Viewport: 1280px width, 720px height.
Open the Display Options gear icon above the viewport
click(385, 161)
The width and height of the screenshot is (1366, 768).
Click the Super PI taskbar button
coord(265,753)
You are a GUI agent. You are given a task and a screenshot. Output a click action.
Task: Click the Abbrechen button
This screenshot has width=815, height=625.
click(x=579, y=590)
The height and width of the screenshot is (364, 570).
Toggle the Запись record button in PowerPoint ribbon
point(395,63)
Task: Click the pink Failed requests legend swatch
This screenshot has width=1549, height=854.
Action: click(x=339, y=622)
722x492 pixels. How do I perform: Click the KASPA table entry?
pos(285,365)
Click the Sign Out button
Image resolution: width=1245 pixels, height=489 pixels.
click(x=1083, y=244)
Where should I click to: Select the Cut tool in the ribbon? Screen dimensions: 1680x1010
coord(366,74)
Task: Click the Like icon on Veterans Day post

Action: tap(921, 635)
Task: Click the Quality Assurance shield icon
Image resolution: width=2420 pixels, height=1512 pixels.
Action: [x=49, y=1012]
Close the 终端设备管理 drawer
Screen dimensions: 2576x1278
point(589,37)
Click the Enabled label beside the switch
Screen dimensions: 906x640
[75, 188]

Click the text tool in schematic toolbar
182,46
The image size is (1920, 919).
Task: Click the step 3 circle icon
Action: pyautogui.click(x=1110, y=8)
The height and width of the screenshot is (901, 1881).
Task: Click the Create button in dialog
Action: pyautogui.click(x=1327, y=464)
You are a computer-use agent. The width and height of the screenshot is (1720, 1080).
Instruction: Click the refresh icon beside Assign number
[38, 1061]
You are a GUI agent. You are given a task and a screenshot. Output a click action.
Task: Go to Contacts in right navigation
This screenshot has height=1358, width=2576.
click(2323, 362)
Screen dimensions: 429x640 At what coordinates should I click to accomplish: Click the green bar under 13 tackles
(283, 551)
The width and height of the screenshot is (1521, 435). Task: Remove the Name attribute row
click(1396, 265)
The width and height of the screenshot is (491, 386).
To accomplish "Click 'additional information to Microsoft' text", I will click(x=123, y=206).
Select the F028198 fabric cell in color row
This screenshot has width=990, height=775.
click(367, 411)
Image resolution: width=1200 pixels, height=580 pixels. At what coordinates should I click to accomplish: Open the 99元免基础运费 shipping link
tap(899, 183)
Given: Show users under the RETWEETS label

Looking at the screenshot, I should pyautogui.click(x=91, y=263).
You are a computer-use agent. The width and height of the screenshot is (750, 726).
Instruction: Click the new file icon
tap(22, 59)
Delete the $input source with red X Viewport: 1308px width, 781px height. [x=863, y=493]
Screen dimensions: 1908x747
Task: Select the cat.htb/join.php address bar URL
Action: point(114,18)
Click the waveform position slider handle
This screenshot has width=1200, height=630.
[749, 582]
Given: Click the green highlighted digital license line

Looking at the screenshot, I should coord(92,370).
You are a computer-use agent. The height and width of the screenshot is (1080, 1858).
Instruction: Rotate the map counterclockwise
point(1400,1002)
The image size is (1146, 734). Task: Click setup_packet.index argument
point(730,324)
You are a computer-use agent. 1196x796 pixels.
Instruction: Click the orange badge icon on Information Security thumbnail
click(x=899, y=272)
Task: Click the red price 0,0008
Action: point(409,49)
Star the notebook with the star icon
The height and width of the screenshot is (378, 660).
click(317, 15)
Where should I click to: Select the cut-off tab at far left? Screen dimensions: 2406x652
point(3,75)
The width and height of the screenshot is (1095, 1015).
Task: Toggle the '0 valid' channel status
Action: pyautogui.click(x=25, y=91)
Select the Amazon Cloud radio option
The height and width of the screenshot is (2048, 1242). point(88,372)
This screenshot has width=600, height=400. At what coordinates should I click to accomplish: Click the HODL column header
○ ○ ○ ○ ○ ○ ○
- **What is needed**
Retype all of the items above exactly as they appear, line for line.

- **Exercise answer**
Viewport: 1280px width, 720px height.
Open the Display Options gear icon above the viewport
click(385, 161)
The width and height of the screenshot is (1366, 768).
Click the Super PI taskbar button
coord(265,753)
You are a GUI agent. You are given a task and a screenshot. Output a click action.
Task: Click the Abbrechen button
This screenshot has width=815, height=625.
click(x=579, y=590)
The height and width of the screenshot is (364, 570).
Toggle the Запись record button in PowerPoint ribbon
point(395,63)
Task: Click the pink Failed requests legend swatch
This screenshot has width=1549, height=854.
Action: click(x=339, y=622)
722x492 pixels. How do I perform: Click the KASPA table entry?
pos(285,365)
Click the Sign Out button
Image resolution: width=1245 pixels, height=489 pixels.
click(x=1083, y=244)
Where should I click to: Select the Cut tool in the ribbon? Screen dimensions: 1680x1010
coord(366,74)
Task: Click the Like icon on Veterans Day post

Action: tap(921, 635)
Task: Click the Quality Assurance shield icon
Image resolution: width=2420 pixels, height=1512 pixels.
Action: [x=49, y=1012]
Close the 终端设备管理 drawer
Screen dimensions: 2576x1278
point(589,37)
Click the Enabled label beside the switch
Screen dimensions: 906x640
[75, 188]

Click the text tool in schematic toolbar
182,46
The image size is (1920, 919).
Task: Click the step 3 circle icon
Action: pyautogui.click(x=1110, y=8)
The height and width of the screenshot is (901, 1881).
Task: Click the Create button in dialog
Action: pyautogui.click(x=1327, y=464)
You are a computer-use agent. The width and height of the screenshot is (1720, 1080).
Instruction: Click the refresh icon beside Assign number
[38, 1061]
You are a GUI agent. You are given a task and a screenshot. Output a click action.
Task: Go to Contacts in right navigation
This screenshot has height=1358, width=2576.
click(2323, 362)
Screen dimensions: 429x640 At what coordinates should I click to accomplish: Click the green bar under 13 tackles
(283, 551)
The width and height of the screenshot is (1521, 435). Task: Remove the Name attribute row
click(1396, 265)
The width and height of the screenshot is (491, 386).
To accomplish "Click 'additional information to Microsoft' text", I will click(x=123, y=206).
Select the F028198 fabric cell in color row
This screenshot has width=990, height=775.
click(367, 411)
Image resolution: width=1200 pixels, height=580 pixels. At what coordinates should I click to accomplish: Open the 99元免基础运费 shipping link
tap(899, 183)
Given: Show users under the RETWEETS label

Looking at the screenshot, I should pyautogui.click(x=91, y=263).
You are a computer-use agent. The width and height of the screenshot is (750, 726).
Instruction: Click the new file icon
tap(22, 59)
Delete the $input source with red X Viewport: 1308px width, 781px height. [x=863, y=493]
Screen dimensions: 1908x747
Task: Select the cat.htb/join.php address bar URL
Action: point(114,18)
Click the waveform position slider handle
This screenshot has width=1200, height=630.
[749, 582]
Given: Click the green highlighted digital license line

Looking at the screenshot, I should coord(92,370).
You are a computer-use agent. The height and width of the screenshot is (1080, 1858).
Instruction: Rotate the map counterclockwise
point(1400,1002)
The image size is (1146, 734). Task: Click setup_packet.index argument
point(730,324)
You are a computer-use agent. 1196x796 pixels.
Instruction: Click the orange badge icon on Information Security thumbnail
click(x=899, y=272)
Task: Click the red price 0,0008
Action: point(409,49)
Star the notebook with the star icon
The height and width of the screenshot is (378, 660).
click(317, 15)
Where should I click to: Select the cut-off tab at far left? Screen dimensions: 2406x652
point(3,75)
The width and height of the screenshot is (1095, 1015).
Task: Toggle the '0 valid' channel status
Action: pyautogui.click(x=25, y=91)
Select the Amazon Cloud radio option
The height and width of the screenshot is (2048, 1242). point(88,372)
This screenshot has width=600, height=400. At what coordinates should I click to accomplish: Click the HODL column header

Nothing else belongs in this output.